_Source text_.

I invested such time and energy into becoming a full time artist—I felt a responsibility—if not a burning need to answer this question through the lens of art.

“What art is truly important?”

And after a few weeks of flower and butterfly walk-ins—the answer became clear to me. The thing that I felt most strongly about reflecting through my work as an artist should be the Natural World. Mother Nature. God’s Creations.

Marco Pierre White—the celebrity chef said about successful chefs that:

“They accept and respect that Mother Nature is the true artist—they are the cook”

I love this quote and have applied it to my journey of finding a voice, a style, and meaning in my work.

I believe that I was put into this world to honor something greater than myself. I believe that sitting in a park surrounded by trees, plants, insects and animals plugs me into a matrix that every ancestor of mine not only enjoyed—but used to channel the strength to survive hardships and make it possible for me to be here. I believe that the most difficult questions in life could have the simplest answers.

Familiar Flickering

I lay awake with my phone in my face. It’s 1AM and Michaela is one hour into her slumber. I’m watching a video about how to evade thermal drones. Sometimes I need to content like this to quiet my mind before bed—a habit I’m none too proud of. In the peace and quiet of our bedroom—a visitor appears. I don’t see a human form in our bedroom, but rather a trace of her. She announces her presence by illuminating a candlestick we have on a wall mounted candelabra in the bedroom.

I sit up quickly and watch, waiting for it to flicker off, but it never does. After a few moments, I am certain that we have a visitor from the spiritual realm. With the light still flickering, I stand up, and walk into our home office. We have an altar in the corner. I believe the spiritual dimension exists around all of us, but our altar stands as a dedicated space for us to engage with the spiritual realm, uninterrupted by the material world.

_Material supplied_.

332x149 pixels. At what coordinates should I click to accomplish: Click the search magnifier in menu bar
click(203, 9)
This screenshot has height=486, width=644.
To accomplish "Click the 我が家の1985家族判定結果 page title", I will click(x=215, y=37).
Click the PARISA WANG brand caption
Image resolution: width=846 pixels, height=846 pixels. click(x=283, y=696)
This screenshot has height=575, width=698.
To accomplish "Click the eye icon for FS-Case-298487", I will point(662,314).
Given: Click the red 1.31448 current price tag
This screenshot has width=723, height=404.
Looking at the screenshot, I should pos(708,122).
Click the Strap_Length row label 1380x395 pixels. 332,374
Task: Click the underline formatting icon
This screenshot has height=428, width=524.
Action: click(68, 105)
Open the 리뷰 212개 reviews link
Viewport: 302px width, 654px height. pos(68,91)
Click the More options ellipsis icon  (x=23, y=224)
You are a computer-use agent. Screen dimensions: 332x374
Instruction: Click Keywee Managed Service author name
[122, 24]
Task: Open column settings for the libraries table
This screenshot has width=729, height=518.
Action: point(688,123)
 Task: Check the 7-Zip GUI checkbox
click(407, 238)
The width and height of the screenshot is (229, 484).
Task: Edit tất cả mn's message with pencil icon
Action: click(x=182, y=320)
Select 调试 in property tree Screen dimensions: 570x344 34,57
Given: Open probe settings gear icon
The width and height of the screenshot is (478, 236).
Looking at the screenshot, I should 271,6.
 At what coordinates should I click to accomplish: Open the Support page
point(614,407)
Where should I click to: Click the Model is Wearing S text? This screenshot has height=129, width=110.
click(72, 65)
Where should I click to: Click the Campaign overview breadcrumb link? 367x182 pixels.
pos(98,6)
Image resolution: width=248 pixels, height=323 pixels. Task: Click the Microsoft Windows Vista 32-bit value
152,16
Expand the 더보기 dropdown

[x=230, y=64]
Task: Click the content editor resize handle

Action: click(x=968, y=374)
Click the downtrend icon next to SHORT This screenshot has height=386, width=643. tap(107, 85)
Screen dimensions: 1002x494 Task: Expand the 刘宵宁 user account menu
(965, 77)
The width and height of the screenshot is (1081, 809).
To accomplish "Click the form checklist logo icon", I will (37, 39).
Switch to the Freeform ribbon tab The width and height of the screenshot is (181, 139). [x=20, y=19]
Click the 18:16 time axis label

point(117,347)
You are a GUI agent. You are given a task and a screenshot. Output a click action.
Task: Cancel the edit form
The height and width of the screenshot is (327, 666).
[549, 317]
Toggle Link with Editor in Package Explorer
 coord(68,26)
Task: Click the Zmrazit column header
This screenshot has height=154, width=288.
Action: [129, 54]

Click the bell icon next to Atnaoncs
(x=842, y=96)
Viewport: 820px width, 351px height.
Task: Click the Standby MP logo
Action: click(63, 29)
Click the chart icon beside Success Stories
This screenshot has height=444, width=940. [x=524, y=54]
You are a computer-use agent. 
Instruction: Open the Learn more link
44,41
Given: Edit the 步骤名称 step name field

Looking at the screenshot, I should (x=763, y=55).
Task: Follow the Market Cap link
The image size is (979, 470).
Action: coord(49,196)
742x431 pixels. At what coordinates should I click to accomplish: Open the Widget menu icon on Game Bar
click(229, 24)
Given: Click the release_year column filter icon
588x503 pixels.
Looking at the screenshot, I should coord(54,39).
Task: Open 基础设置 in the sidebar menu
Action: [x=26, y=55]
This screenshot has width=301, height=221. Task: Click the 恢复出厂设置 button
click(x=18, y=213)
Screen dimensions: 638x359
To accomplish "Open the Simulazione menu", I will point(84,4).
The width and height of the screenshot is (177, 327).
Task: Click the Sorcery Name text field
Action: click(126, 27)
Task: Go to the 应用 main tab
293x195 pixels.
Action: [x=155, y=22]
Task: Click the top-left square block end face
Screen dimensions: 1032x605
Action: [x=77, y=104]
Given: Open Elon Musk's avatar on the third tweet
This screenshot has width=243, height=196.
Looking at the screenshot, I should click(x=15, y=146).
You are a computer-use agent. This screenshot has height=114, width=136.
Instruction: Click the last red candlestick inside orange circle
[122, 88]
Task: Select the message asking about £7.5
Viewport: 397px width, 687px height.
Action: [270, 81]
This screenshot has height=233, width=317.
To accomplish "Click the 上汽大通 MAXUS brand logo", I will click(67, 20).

_What to do_.
1. Could you rewrite the essay from "Familiar Flickering" through "in the bedroom.", with "candlestick" changed to "taper candle"?
2. Can you continue the essay from its last sentence?

_Exercise results_.
1.
Familiar Flickering

I lay awake with my phone in my face. It’s 1AM and Michaela is one hour into her slumber. I’m watching a video about how to evade thermal drones. Sometimes I need to content like this to quiet my mind before bed—a habit I’m none too proud of. In the peace and quiet of our bedroom—a visitor appears. I don’t see a human form in our bedroom, but rather a trace of her. She announces her presence by illuminating a taper candle we have on a wall mounted candelabra in the bedroom.

2.
I walk to the altar with the intention of figuring out who switched that candle on. My first hypothesis was that it was my grandmother. Grandma Gloria had visited us in our home before, perhaps it was her again. I kneel down in front of the altar and begin searching for confirmation. Around our altar, we have framed photographs of our deceased relatives hung on the walls. I scan the photos with my eyes, and get some important feedback. My eyeglasses catch the reflection of a small light behind me.

As I move my head to look from photo to photo, the reflection of this light is only visible over a photo of Michaela’s grandma. After a few trials of turning my head and having the same experience of the light hovering over the photo of her one grandma, but then dropping off as I scan the rest, I felt I had adequate evidence that she is our visitor.

I proceed to light our candles on the altar, open my heart for prayer. It was 1AM and I should have been asleep, so my thoughts were a bit scattered. It was through this experience that I learned two important lesson about prayer and channeling. First: Intentionality is the most important factor when praying.

I shuffled through visuals of people, places, and events that felt a desire to pray on and pray for. I couldn’t “verbalize” a proper prayer, but I still feel like I was able to communicate my intentions, desires, and manifestations for our spiritual guest. In other words, I presented her with a slideshow of mental images I wished to have her blessings bestowed upon.

The second lesson I learned regarding channeling was that through my union with Michaela, we’ve successfully merged our “rosters” of ancestral guardians. This was not necessarily news to me, but feeling it first hand was incredibly emotional and exciting for me. Furthermore, I learned that we each could very well have more clarity through spiritually connecting with each others ancestors than our own.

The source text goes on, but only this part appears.